- LESETEXT:
Einen frühen wichtigen Frauenroman der Aufklärung schrieb Sophie La Roche 1771. In dem Briefroman „Die Geschichte des Fräulein von Sternheim“ erzählt sie die Abenteuer und psychologische Entwicklung eines jungen Mädchens. Warum ist diese Autorin trotzdem heute den meisten unbekannt?

Sophie La Roche ist in ihrer Zeit eine moderne Frau, aber keine Revolutionärin. Sie unterstützt den Status quo, wünscht lediglich einige Verbesserungen. Die Protagonistin ihres Romans bezeichnete sie als „papierene Tochter“. Ihre Ideen zur Erziehung einer Tochter konnte sie nicht ausprobieren. Ihr Mann beschloss, die Töchter wie damals üblich zur Ausbildung ins Kloster zu geben. Trotzdem war sie Vorbild für die adligen, aber auch  bürgerlichen Frauen. Sie gab eine Frauenzeitschrift heraus, deren Beiträge sie meist selbst schreibt, und erklärte den Frauen, wie sie sich kleiden und schminken, wie sie sich bilden können.

Männer entwickelten große Ideen in Literatur, Kunst, Politik und Pädagogik. Sophie La Roches Literaturidee war großartig und wird in die Theorien der Männer integriert. Sie wurde auch vergessen, weil sie  keine persönliche Entwicklung durchmacht. Dieses Schicksal teilte sie mit vielen Frauen.

Bedeutung Lesekreis für Frauen

Lesen führt von der Unwissenheit und Unmündigkeit zu Wissen und Macht. Wer nicht lesen kann, bleibt in der Welt der Kinder. Männer wünschten sich ahnungslose und naive Frauen.

Die Emanzipation der Frauen begann mit dem Lesen. Sie distanzierten sich von der ihnen zugedachten Rolle, entwickelten geistige Beweglichkeit, entkamen der Enge und wuchsen in eine neue Welt hinein.

An Lesekreisen nehmen überwiegend Frauen teil. Warum?

(Illustration: Mathias Hühn)

Die geschlechtsspezifische Erziehung gilt als Relikt der patriarchalischen Gesellschaft. Aber noch immer wird Männern suggeriert, sie seien naturgemäß Verstandesmenschen und Frauen emotional. Frauen und Mathematik? Männer und Hausmann? Auch heute eher ungewöhnlich! Männer lösen seit Jahrhunderten die Probleme der Welt und Frauen unterstützen sie im Hintergrund.

- KURZE AUFGABE A: Fasse den Text über Sophie La Roche und das Lesen von Frauen in zwei Sätzen zusammen.
- KURZE AUFGABE B: Schreibe den Text über Sophie La Roche und das Lesen von Frauen im Anschluss an seinen letzten Satz weiter.

- GESPEICHERTE DATEN:
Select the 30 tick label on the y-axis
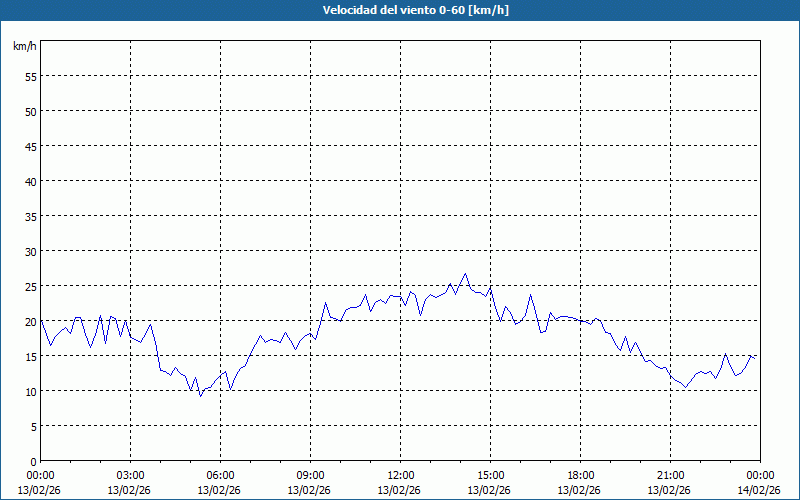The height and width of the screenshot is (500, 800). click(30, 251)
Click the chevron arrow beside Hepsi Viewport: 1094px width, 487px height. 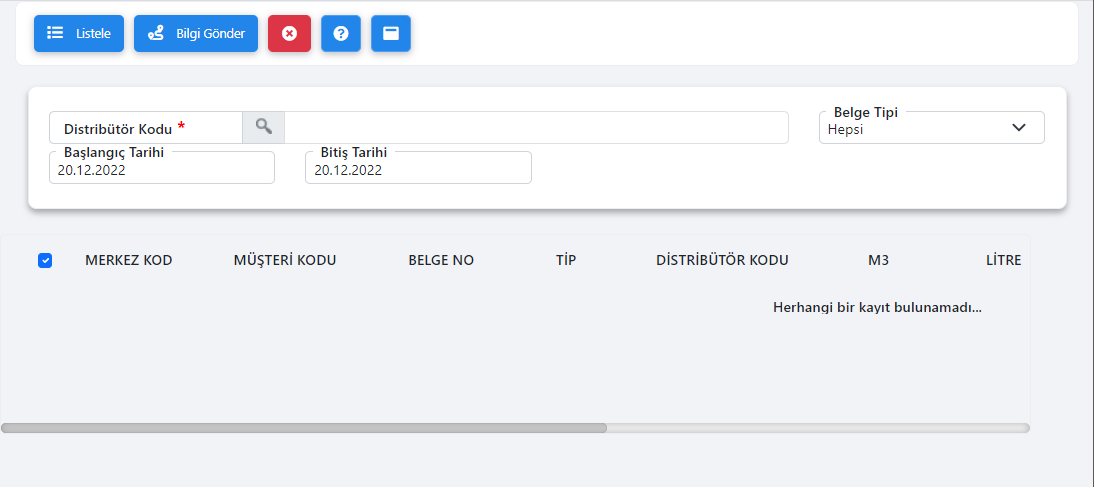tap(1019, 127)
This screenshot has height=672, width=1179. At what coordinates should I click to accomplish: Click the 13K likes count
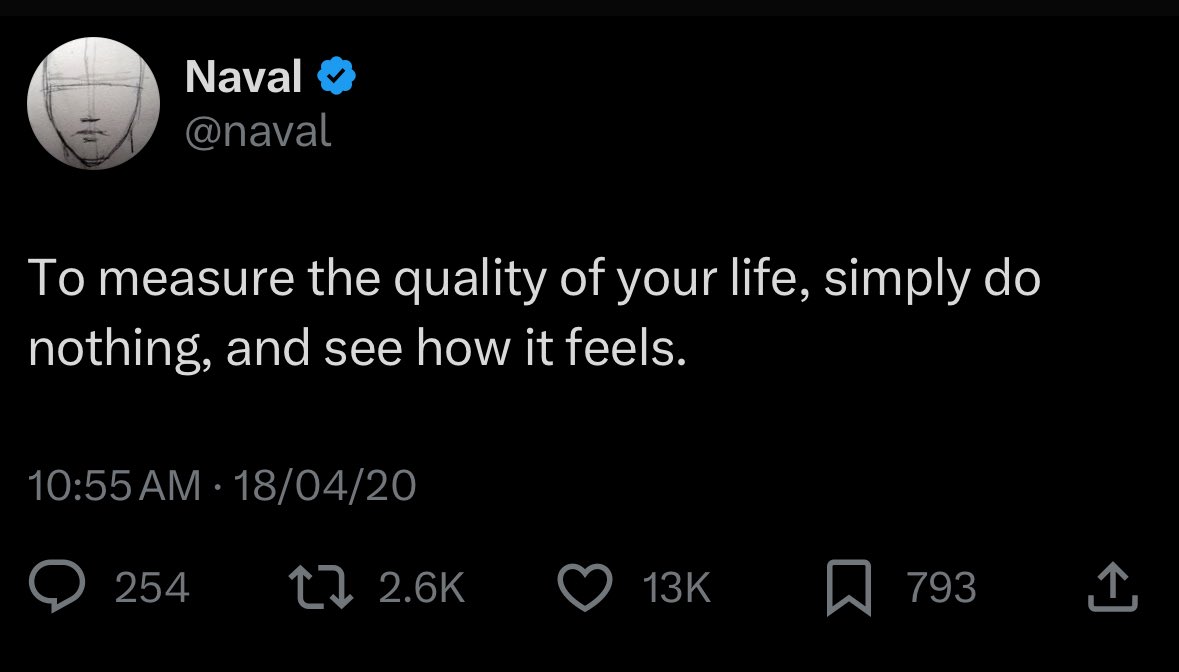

- ENDGÜLTIGE ANTWORT A: Sophie La Roche schrieb 1771 mit dem Briefroman „Die Geschichte des Fräulein von Sternheim“ einen frühen wichtigen Frauenroman der Aufklärung. Sie war keine Revolutionärin, doch mit ihrer Frauenzeitschrift wurde sie ein Vorbild für adlige und bürgerliche Frauen, deren Emanzipation mit dem Lesen begann, während Männern bis heute suggeriert wird, sie seien Verstandesmenschen und Frauen emotional.

- ENDGÜLTIGE ANTWORT B:
Seit der Aufklärung sind die weiblichen Erziehungsideale: Bescheidenheit, Dankbarkeit, Takt, Sensibilität und Empathie. Frauen bildeten ihre emotionalen Kompetenzen aufgrund dieser Vorgaben und der entsprechenden weiblichen Vorbilder stärker aus als Männer. Soft Skills sind die Domäne der Frauen und werden für unsere Arbeitswelt immer wichtiger. Lesen hilft entscheidend diese Anlagen zu fördern.

Durch die Lektüre werden die Teilnehmenden der Lesekreise mit unbekannten Gedanken und Lebensmustern konfrontiert. Sie begleiten die Protagonisten und lernen Parallelwirklichkeiten kennen. Manchmal finden sie auch Rat bei eigenen Problemen. Das  macht neugierig auf alternative Formen des Lebens und regt zum Erfahrungsaustausch an.

Rolle der Frau heute

Gleichberechtigung ist in unserem Land gesetzlich festgeschrieben. Männer und Frauen haben dieselben Bildungs- und Jobchancen, dürfen eigenständig entscheiden, ob sie heiraten, als Paar nur zusammenleben oder Single bleiben. Kinderwunsch bestimmt nicht mehr die Beziehungen.

(Illustration: Mathias Hühn)

Ist Gleichberechtigung damit realisiert? Die Abhängigkeit der Frauen ist nicht natur- sondern kulturbedingt. Seit dem 18. Jahrhundert haben sich die Rahmenbedingungen für die Frauen verbessert. Sie dürfen mit Männern konkurrieren und sich gegen sie durchsetzen.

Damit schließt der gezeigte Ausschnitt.